Index in focus: Four reasons the Hang Seng (Hong Kong 50) is in freefall

China flag
Matt Weller
By : ,  Head of Market Research

Question: What would you call an index that’s fallen in ten of eleven trading days this month, losing nearly 20% of its value over that period?

Answer: The Hang Seng Index (Hong Kong 50)!

Despite the release of better-than-expected retail sales and industrial production data out of China today, Hong Kong’s Hang Seng index fell nearly -6% today to close at its lowest level in more than six years near 18,400. More worryingly, the selling was widespread, with more than half of the companies in the index hitting fresh 52-week lows in today’s trade.

There are (at least) four factors driving the unprecedented selling in Chinese and Hong Kong indices:

1) Regulatory crackdowns on both sides of the Pacific

Chinese authorities have been placing increasing stringent limits on Chinese technology and education firms in recent months, and Monday’s news that tech giant Tencent could face a record anti-money laundering fine suggests that trend is unlikely to abate any time soon.

Meanwhile, the US’s Securities and Exchange Commission (SEC) has picked an auspicious time to start enforcing its “Holding Foreign Companies Accountable Act” and threatening to delist dual-listed Chinese shares. While the initial group of five companies identified lacked top-tier headline stocks that most Americans know, investors fear that stocks like Alibaba, JD.com, and NetEase could be next; each of those names fell by at least -8% today.

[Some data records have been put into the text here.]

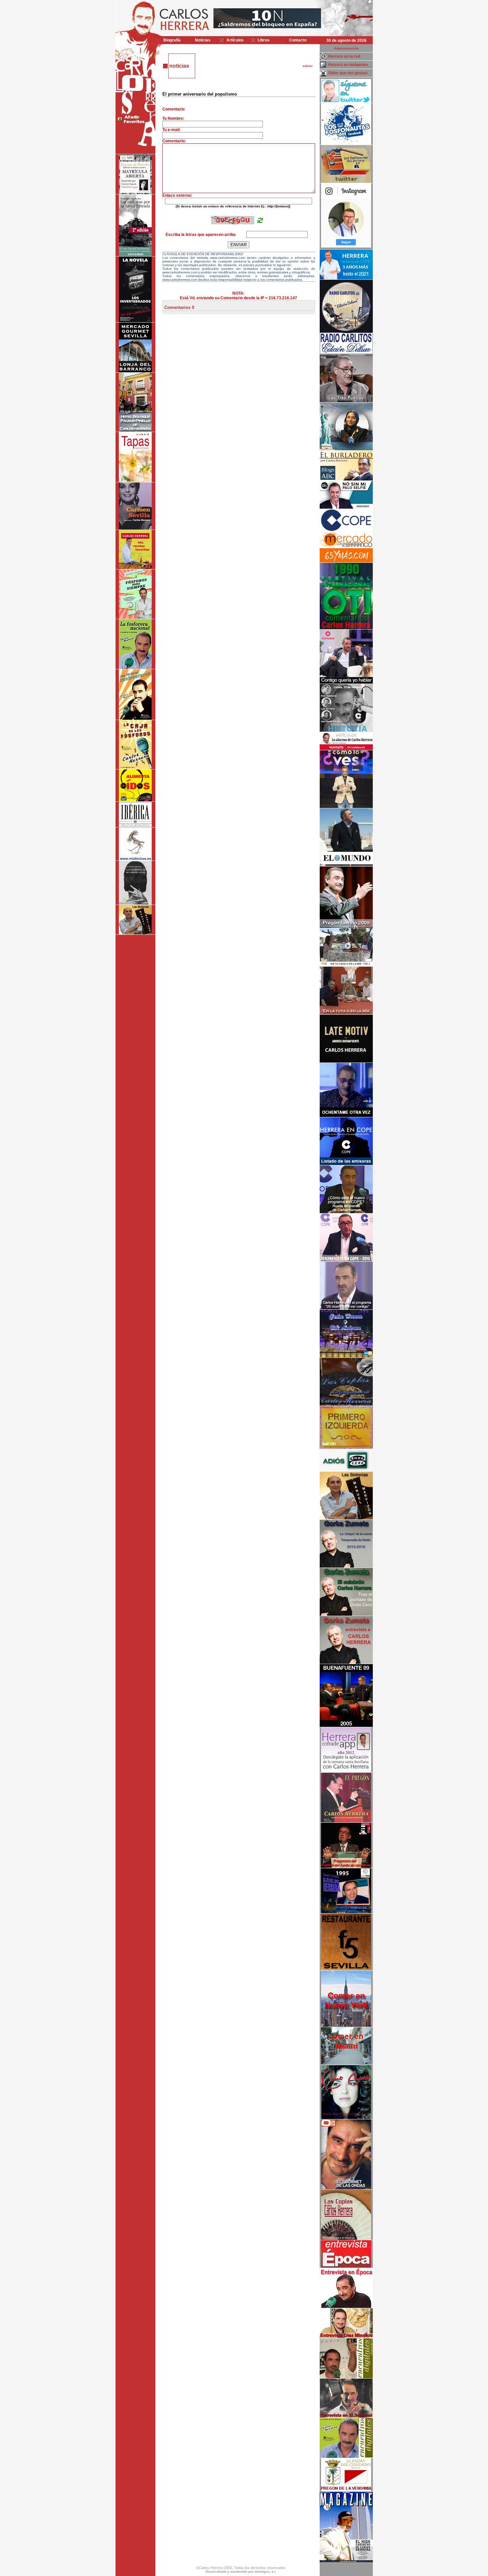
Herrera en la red (344, 56)
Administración (346, 48)
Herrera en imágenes (348, 64)
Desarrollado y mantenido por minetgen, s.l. (241, 2571)
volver (307, 66)
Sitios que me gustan (347, 73)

2) COVID outbreak in China

At the same time, China’s infamous “zero tolerance” policy for COVID cases is facing its biggest test since the initial height of the pandemic in 2020. Major cities (and key supply chain hubs) like Shenzhen, Dongguan, Shanghai, and potentially even Beijing face lockdowns as the country seeks to limit the spread of the virus. Closer to home for the Hang Seng index, Hong Kong is currently experiencing the highest number globally of new COVID-related deaths per million people, according to Our World in Data. With everything from day-to-day commerce to longer-term business contracts thrown into disarray as the region struggles to get a grip on the pandemic, it’s no surprise that equity indices in the region are struggling.

3) Property market contagion

Last year’s headlines around the collapse of Chinese property manager Evergrande prompted many analysts to speculate about risks to the broader Chinese property market, and when we didn’t see an immediate spread, most market participants understandably shifted their focus elsewhere. Unfortunately, it now looks like the real estate market may be seeing the delayed impact of Evergrande’s collapse, with local government land parcel sales down -72% year-over-year and property company bonds now yielding over 25%, a sign of stress in the market.

4) The Russia connection

Finally, the US reported earlier this week that Russia requested military assistance from China for its ongoing war in Ukraine. Notably, China has denied that it received any such request.

Regardless, China is seen as more sympathetic toward its close ally’s military operations in Ukraine than just about any other major country, and with the battle stretching into its third week with no imminent end in sight, there is a growing risk that China will be forced to more definitively “choose a side” in the conflict, risking either the ire of its close geographical and trading partner to the North or the prospect of economic sanctions from the West.

Hang Seng technical outlook

If you’ve spent the last couple minutes digesting the above factors, the chart of the Hang Seng index won’t reveal any surprises: It’s showing immense selling pressure, and prices are deeply oversold. There is some prospect for a short-term bounce near current levels, where support from the 127.2% Fibonacci extension of the post-COVID recovery and the lows from 2012 and 2016 converge in the lower 18,000s:

CI_HANG_SENG_TESTING_SUPPORT_BUT_BEARS_IN_CONTROL

Source: TradingView, StoneX

However, as it stands, any bounce is likely to be viewed as a selling opportunity for traders as long as the regulatory, pandemic, property, and geopolitical risks remain. Meanwhile, a confirmed break below support in the 18,000 area would open the door for a bearish continuation toward the 2011 low in the 16,000 zone next.